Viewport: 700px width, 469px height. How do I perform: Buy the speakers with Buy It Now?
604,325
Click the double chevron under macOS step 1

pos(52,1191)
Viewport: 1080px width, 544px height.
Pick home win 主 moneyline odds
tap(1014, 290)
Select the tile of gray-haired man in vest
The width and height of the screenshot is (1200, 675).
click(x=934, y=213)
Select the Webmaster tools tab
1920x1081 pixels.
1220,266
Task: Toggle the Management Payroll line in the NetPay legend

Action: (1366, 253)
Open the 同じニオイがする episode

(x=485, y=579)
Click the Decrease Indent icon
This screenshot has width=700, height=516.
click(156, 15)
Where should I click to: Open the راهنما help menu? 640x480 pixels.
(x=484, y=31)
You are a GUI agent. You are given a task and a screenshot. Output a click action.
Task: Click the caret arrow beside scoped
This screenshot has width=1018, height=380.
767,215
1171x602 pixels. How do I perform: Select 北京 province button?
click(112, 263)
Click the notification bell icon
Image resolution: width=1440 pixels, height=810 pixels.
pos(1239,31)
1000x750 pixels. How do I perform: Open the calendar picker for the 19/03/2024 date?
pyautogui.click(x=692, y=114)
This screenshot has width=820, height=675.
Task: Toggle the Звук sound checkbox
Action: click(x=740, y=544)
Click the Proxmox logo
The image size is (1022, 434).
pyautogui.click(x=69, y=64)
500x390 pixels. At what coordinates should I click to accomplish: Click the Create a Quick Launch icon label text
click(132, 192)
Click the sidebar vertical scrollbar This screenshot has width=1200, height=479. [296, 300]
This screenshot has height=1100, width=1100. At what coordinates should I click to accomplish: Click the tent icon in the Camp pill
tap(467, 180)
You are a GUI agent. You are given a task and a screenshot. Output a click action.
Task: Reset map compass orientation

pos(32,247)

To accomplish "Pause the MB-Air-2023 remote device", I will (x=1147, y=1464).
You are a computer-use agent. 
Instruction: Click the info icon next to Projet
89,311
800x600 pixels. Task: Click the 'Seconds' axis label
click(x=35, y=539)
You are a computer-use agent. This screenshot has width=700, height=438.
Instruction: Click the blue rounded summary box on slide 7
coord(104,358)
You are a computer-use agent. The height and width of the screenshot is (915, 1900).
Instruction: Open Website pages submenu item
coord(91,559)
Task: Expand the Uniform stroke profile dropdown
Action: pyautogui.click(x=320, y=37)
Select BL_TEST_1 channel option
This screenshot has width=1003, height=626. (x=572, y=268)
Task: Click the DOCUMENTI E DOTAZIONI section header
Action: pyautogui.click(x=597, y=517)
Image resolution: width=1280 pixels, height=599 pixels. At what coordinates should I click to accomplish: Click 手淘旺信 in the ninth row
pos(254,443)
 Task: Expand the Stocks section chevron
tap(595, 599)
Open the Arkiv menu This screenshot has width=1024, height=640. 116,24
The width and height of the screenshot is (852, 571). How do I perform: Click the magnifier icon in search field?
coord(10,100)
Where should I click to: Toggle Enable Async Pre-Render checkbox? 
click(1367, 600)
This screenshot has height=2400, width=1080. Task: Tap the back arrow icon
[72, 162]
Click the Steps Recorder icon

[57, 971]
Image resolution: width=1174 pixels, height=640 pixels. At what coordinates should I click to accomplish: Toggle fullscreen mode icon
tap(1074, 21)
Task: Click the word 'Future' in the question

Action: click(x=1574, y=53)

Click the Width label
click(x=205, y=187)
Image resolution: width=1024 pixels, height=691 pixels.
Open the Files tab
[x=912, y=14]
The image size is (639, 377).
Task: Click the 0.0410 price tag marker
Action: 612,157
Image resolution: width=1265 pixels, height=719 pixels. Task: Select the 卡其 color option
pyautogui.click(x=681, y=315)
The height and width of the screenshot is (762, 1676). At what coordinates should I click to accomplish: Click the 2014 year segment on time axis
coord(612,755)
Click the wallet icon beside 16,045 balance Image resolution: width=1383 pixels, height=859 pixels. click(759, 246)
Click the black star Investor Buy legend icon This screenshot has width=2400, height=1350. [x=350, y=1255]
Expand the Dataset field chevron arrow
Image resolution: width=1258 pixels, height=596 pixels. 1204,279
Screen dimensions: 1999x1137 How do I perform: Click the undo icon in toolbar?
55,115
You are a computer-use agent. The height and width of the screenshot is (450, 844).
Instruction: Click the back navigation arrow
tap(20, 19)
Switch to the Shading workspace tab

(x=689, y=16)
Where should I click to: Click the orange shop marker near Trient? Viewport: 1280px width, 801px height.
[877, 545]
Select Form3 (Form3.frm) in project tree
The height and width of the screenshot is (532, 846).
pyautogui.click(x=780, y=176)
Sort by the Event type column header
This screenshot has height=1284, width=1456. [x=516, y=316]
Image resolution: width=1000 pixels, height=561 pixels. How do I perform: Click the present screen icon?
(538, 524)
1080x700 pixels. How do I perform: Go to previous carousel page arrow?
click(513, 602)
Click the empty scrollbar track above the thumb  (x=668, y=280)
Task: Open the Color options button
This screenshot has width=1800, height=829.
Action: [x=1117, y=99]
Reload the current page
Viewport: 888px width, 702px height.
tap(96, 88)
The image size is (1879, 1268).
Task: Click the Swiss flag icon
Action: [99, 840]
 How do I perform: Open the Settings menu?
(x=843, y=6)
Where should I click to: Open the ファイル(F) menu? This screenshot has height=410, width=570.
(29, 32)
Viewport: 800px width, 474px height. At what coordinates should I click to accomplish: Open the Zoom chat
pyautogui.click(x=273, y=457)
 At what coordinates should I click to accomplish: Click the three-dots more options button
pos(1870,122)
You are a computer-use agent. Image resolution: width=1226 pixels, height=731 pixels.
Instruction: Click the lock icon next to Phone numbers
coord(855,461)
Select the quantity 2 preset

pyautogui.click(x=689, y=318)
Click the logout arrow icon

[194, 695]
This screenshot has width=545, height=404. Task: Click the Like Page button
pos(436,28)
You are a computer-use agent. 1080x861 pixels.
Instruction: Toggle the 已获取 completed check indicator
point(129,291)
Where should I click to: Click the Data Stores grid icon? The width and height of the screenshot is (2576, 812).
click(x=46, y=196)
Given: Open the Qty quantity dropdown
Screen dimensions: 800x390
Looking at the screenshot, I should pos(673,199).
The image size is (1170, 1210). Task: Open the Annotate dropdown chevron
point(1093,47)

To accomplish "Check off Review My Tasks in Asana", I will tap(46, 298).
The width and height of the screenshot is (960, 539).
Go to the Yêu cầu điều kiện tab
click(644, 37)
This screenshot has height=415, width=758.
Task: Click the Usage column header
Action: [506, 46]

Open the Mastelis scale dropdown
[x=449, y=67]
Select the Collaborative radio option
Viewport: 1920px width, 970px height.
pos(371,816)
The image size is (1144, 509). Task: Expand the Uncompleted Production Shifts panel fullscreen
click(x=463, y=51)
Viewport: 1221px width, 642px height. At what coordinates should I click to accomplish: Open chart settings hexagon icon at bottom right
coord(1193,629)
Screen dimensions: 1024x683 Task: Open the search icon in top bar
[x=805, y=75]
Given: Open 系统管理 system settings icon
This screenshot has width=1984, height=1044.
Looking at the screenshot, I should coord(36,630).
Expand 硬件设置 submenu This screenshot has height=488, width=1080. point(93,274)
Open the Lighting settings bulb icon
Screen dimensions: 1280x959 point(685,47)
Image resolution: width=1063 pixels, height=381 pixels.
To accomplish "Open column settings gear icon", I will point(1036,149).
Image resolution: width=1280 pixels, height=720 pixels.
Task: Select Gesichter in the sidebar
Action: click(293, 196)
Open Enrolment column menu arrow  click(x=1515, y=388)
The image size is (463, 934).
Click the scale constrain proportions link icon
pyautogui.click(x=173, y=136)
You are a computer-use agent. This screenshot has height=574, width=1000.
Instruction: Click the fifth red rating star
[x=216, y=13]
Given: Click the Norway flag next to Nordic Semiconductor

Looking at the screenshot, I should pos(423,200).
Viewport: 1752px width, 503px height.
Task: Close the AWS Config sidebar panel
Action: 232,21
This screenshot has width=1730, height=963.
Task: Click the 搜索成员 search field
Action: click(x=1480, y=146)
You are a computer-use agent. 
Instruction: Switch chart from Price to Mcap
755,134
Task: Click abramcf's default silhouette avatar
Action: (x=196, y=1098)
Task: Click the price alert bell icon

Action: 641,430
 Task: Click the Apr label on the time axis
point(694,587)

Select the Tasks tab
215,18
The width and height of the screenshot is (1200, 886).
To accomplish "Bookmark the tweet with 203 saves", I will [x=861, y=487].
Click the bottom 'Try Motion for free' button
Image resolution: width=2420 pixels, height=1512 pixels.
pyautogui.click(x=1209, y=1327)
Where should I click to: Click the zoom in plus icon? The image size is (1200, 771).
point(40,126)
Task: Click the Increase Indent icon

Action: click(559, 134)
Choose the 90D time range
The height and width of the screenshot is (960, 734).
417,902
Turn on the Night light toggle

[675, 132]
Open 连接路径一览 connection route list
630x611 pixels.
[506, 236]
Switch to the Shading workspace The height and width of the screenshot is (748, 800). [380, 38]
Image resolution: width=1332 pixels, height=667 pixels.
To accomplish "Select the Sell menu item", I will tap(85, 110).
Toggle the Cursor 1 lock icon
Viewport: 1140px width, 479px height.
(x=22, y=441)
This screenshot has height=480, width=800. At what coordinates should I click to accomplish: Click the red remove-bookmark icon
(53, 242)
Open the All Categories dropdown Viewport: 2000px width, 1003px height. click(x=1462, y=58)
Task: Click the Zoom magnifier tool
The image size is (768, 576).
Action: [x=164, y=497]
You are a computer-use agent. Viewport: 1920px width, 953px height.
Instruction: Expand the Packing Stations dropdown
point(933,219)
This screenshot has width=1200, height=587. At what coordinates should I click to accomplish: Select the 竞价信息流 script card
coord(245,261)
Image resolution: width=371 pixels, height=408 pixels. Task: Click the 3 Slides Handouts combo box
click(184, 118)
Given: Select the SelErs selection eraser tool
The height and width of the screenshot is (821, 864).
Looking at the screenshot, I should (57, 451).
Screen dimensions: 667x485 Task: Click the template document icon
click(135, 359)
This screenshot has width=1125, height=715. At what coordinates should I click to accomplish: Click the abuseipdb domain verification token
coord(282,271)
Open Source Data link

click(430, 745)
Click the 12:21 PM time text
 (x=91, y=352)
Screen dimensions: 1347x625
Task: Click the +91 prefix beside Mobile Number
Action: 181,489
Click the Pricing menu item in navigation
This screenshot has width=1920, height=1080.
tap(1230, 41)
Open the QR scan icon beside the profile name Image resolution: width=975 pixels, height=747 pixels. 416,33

What is required: Return, with no change at all, every line in the entries above from the line containing "Click the Proxmox logo" through the line containing "Open the Arkiv".

Solution to this task:
Click the Proxmox logo
The image size is (1022, 434).
pyautogui.click(x=69, y=64)
500x390 pixels. At what coordinates should I click to accomplish: Click the Create a Quick Launch icon label text
click(132, 192)
Click the sidebar vertical scrollbar This screenshot has width=1200, height=479. [296, 300]
This screenshot has height=1100, width=1100. At what coordinates should I click to accomplish: Click the tent icon in the Camp pill
tap(467, 180)
You are a GUI agent. You are given a task and a screenshot. Output a click action.
Task: Reset map compass orientation

pos(32,247)

To accomplish "Pause the MB-Air-2023 remote device", I will (x=1147, y=1464).
You are a computer-use agent. 
Instruction: Click the info icon next to Projet
89,311
800x600 pixels. Task: Click the 'Seconds' axis label
click(x=35, y=539)
You are a computer-use agent. This screenshot has width=700, height=438.
Instruction: Click the blue rounded summary box on slide 7
coord(104,358)
You are a computer-use agent. The height and width of the screenshot is (915, 1900).
Instruction: Open Website pages submenu item
coord(91,559)
Task: Expand the Uniform stroke profile dropdown
Action: pyautogui.click(x=320, y=37)
Select BL_TEST_1 channel option
This screenshot has width=1003, height=626. (x=572, y=268)
Task: Click the DOCUMENTI E DOTAZIONI section header
Action: pyautogui.click(x=597, y=517)
Image resolution: width=1280 pixels, height=599 pixels. At what coordinates should I click to accomplish: Click 手淘旺信 in the ninth row
pos(254,443)
 Task: Expand the Stocks section chevron
tap(595, 599)
Open the Arkiv menu This screenshot has width=1024, height=640. 116,24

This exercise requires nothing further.